Im Gegensatz zu Iwan Karamasow, der zwar noch gewillt war, Gott anzuerkennen, aber die von ihm geschaffene Welt mit den unschuldigen Opfern und mit den zu Tode gemarterten Kindlein nicht akzeptierte und ehrerbietig, das heißt eigentlich vermessen, seinen Mitgliedsausweis zurückgab, war Herr Mereschkowski immer dazu bereit, die Welt sowohl mit Pobjedonoszew wie auch mit der Anarchie anzuerkennen, allerdings unter der einen Bedingung: dass diese Welt mystisch eingesalzen wird, auf dass sie nicht faule und nicht stinke.
So blieb dieser frühe europäische Egoist unter den
russischen Verhältnissen eine landfremde Figur in einem
korrekten schwarzen Gehrock. „In Russland hat man mich nicht
geliebt und mich beschimpft“, klagt Mereschkowski, „im
Ausland liebte und lobte man mich: aber hier wie dort hat man mein
ich nicht verstanden“. In dieser berechtigten Klage
liegt ein kleiner selbstbetrügerischer Trost. Es stimmt, dass
man Mereschkowski im Ausland lobte, das heißt manchmal gelobt
hat, aber es stimmt überhaupt nicht, dass man ihn dort liebte.
Die Europäer, eigentlich nur die Romanen, schätzten den
Autor des Leonardo als einen mit Europa oder wenigstens mit
der äußeren Hülle seiner Kultur gut vertrauten
Schriftsteller, als einen gebildeten Europäer unter den
Barbaren; aber dass er von irgendwelcher Bedeutsamkeit für das
Ideenleben des Westens gewesen wäre, davon kann gar keine Rede
sein. In der Heimat aber, die vor innerer Spannung bebte, hat man ihn
gerade deshalb nicht geliebt und nicht gelobt, weil man bei all
seinen Metamorphosen immer wieder ein und denselben beobachtenden
Mystiker erkannte, einen abseits stehenden Menschen, einen
selbstgefälligen Fremdling. Vor seiner Einsamkeit suchte
Mereschkowski an verschiedenen Stellen Zuflucht, aber stets ohne
Erfolg. Bei den Hierarchen, mit denen er viel Umgang pflegte, fand er
offizielle Selbstzufriedenheit und eine ganz und gar nicht mystische
Bürokratie: „ereifern sie sich nicht und klügeln sie
nicht müßig herum“, sagte man ihm, „sondern
stellen sie sich an den Platz, den wir ihnen anweisen. Bei uns ist
alles vorgesehen“. Auf Seiten der Liberalen stieß er
lediglich auf skeptisches Wohlwollen: „Uns brauchen sie nicht
zu retten, wir werden uns schon selbst irgendwie retten, aber
versuchen sie es doch einmal bei den Massen: dort werden wir sie
gegen die Linken unterstützen“ ... Bei den Linken
schließlich, das heißt bei den Intelligenzlern (tiefer
blickte Mereschkowski nie), fand er echte religiöse
Glaubenseiferer und Märtyrer, aber – o weh! –
Märtyrer im Namen der Menschheit, Eiferer ohne Gott. Da
Mereschkowski allen fremd bleibt, baut er nicht auf die gegenseitigen
Bindungen der Menschen und besteht in keiner Weise auf seinen
gesellschaftlichen Folgerungen. Hier ist er bis zum Äußersten
gefügig, nachgiebig und konventionell. Erst segnete er die
Staatlichkeit Pobjedonoszews, dann segnete er „das bleiche
Ross“ ... Er erklärte die Bourgeoisie zur Tochter des
Teufels, richtete sich aber in den Feuilletonspalten der Zeitung
Rjetsch großartig ein. Er brandmarkte den Staat als
teuflische Verführung und verband sich mit Staube, dem Künder
der Göttlichkeit des Staatsgedankens Als er Berdjajew zum
Weggenossen aufrief, fragte er ihn nicht nach seinen Anschauungen
über die zukünftigen geschichtlichen Schicksale der
Menschheit, sondern lediglich, ob er, Berdjajew, daran glaube, .dass
der unter Pontius Pilatus gekreuzigte Mensch Jesus nicht nur Mensch,
sondern auch Gott war. – „Das ist das einzige“,
sagte Mereschkowski selbst, „was wir für immer erworben
haben und was wir niemals verlieren können“. In diesem
Bekenntnis erschließt sich Mereschkowski vollkommen. Zwischen
der Kultur als Fundament und der Mystik als Kuppel, dort, wo sich die
Wahrheit über die Errettung der Gesellschaft befinden sollte,
herrscht bei ihm gähnende Leere, die zu füllen er nie und
nimmer die Kraft hat. Ja, er bemerkt sie nicht einmal, denn seiner
ganzen Natur nach ist er nicht ein Mensch der Gesellschaft, sondern
ein verschlossener Egoist.

Bereitgestelltes Material =>

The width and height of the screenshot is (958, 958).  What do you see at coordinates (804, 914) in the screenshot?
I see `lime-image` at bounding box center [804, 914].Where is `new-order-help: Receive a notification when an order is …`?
==
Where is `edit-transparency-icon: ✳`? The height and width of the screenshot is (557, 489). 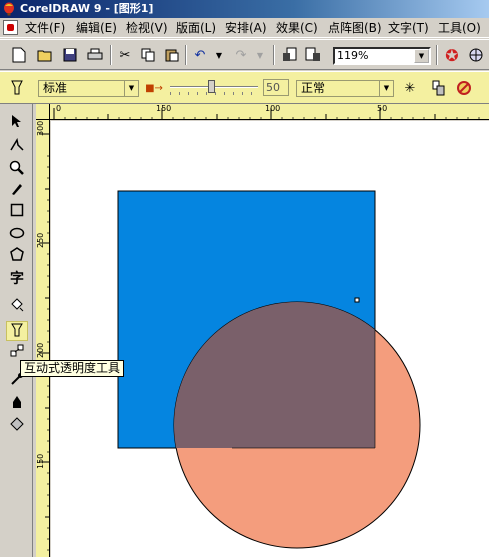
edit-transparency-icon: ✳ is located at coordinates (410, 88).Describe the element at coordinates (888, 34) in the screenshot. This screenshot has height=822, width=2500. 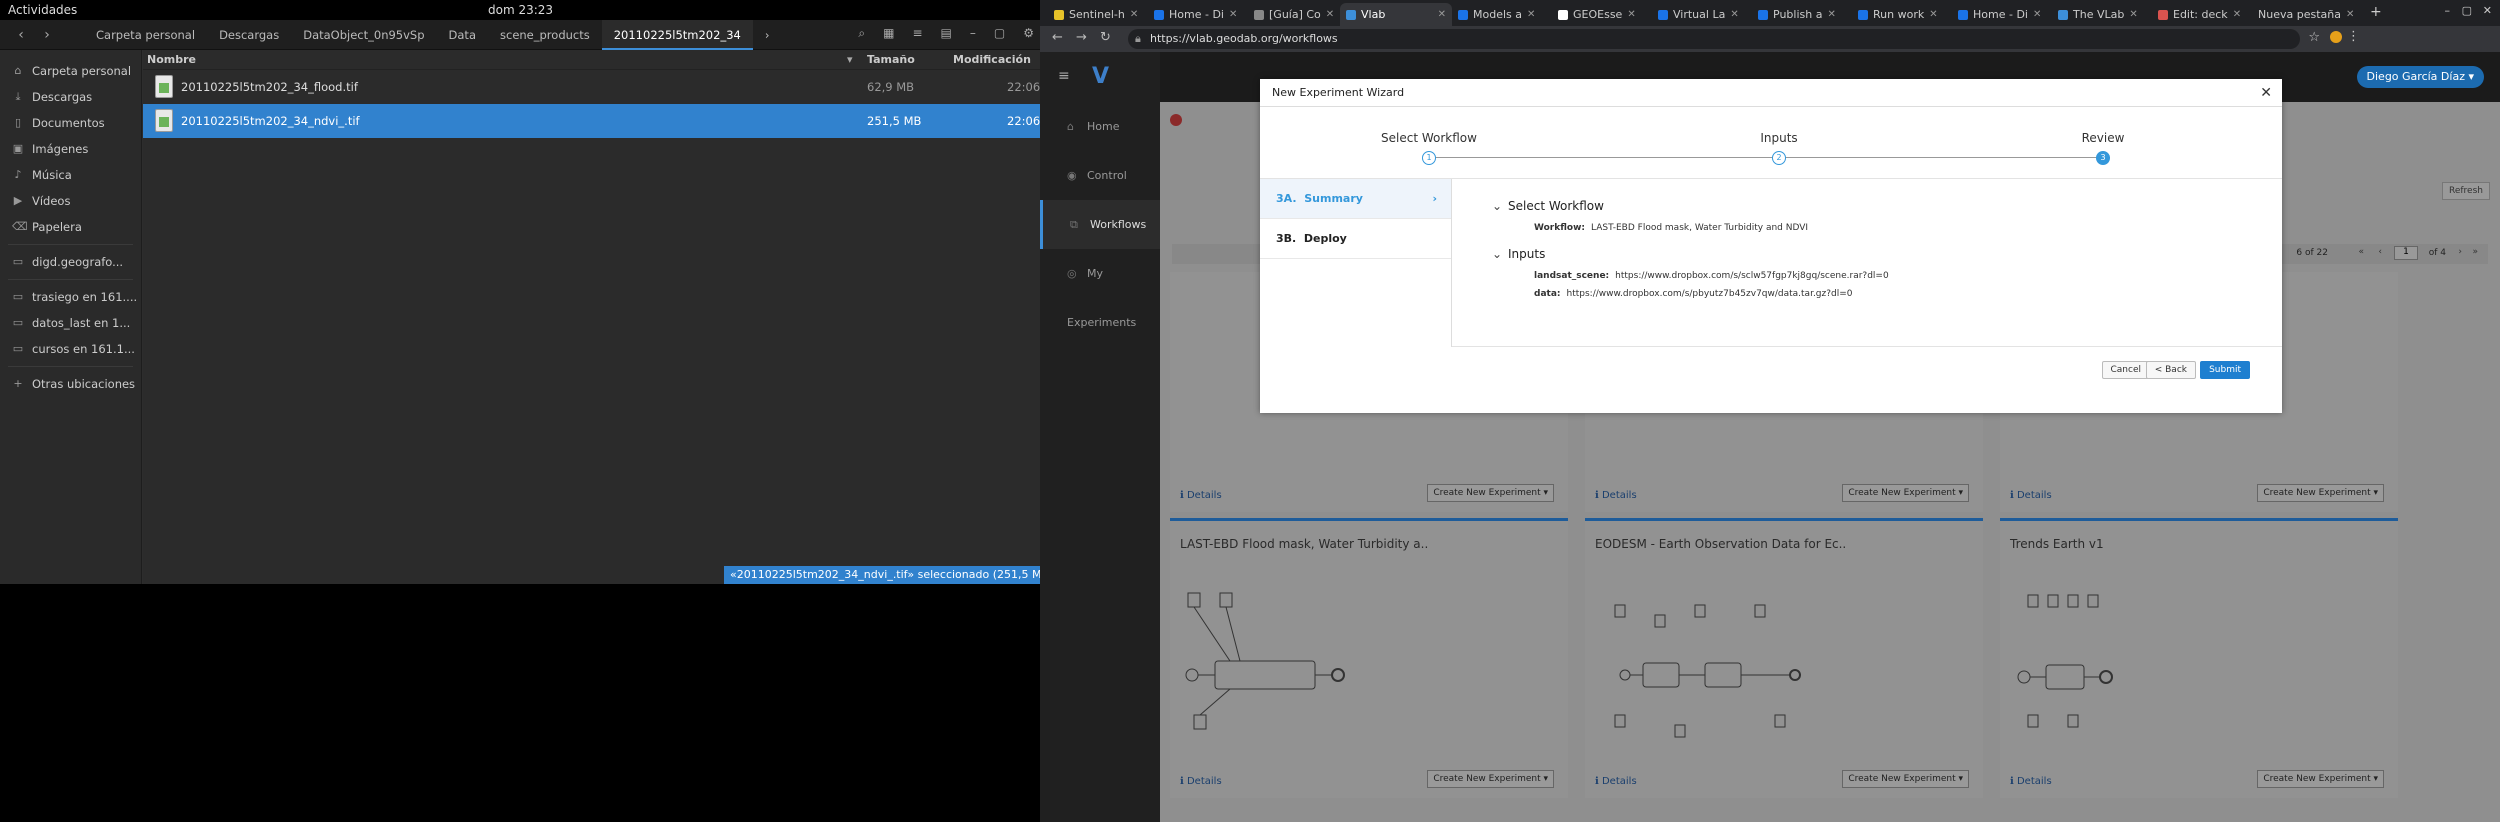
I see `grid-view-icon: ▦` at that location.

Aufgabe 1 => Schreib aus dem Textauszug über Mereschkowski die Stelle von „Im Gegensatz zu“ bis „und nicht stinke.“ wortgetreu ab.
Aufgabe 2 =>
Beantworte anhand des Textauszugs über Mereschkowski diese Fragen:
(a) Bei wem fand Mereschkowski offizielle Selbstzufriedenheit und eine ganz und gar nicht mystische Bürokratie?
(b) In den Feuilletonspalten welcher Zeitung richtete er sich großartig ein?
(c) Welche Europäer schätzten ihn laut Text eigentlich nur?
Aufgabe 3 => Gib den Absatz aus dem Textauszug über Mereschkowski, der mit „Im Gegensatz zu Iwan Karamasow“ beginnt, kürzer wieder und behalte dabei das Wichtigste bei.

Erwartete Antwort 1 =>
Im Gegensatz zu Iwan Karamasow, der zwar noch gewillt war, Gott anzuerkennen, aber die von ihm geschaffene Welt mit den unschuldigen Opfern und mit den zu Tode gemarterten Kindlein nicht akzeptierte und ehrerbietig, das heißt eigentlich vermessen, seinen Mitgliedsausweis zurückgab, war Herr Mereschkowski immer dazu bereit, die Welt sowohl mit Pobjedonoszew wie auch mit der Anarchie anzuerkennen, allerdings unter der einen Bedingung: dass diese Welt mystisch eingesalzen wird, auf dass sie nicht faule und nicht stinke.

Erwartete Antwort 2 =>
(a) Bei den Hierarchen
(b) Rjetsch
(c) Die Romanen

Erwartete Antwort 3 => Iwan Karamasow wollte Gott zwar noch anerkennen. Die von ihm geschaffene Welt mit ihren unschuldigen Opfern und den zu Tode gemarterten Kindlein lehnte er aber ab und gab seinen Mitgliedsausweis zurück. Mereschkowski dagegen war immer bereit, die Welt anzuerkennen, mit Pobjedonoszew ebenso wie mit der Anarchie. Seine einzige Bedingung war, dass die Welt mystisch eingesalzen wird, damit sie nicht fault und nicht stinkt.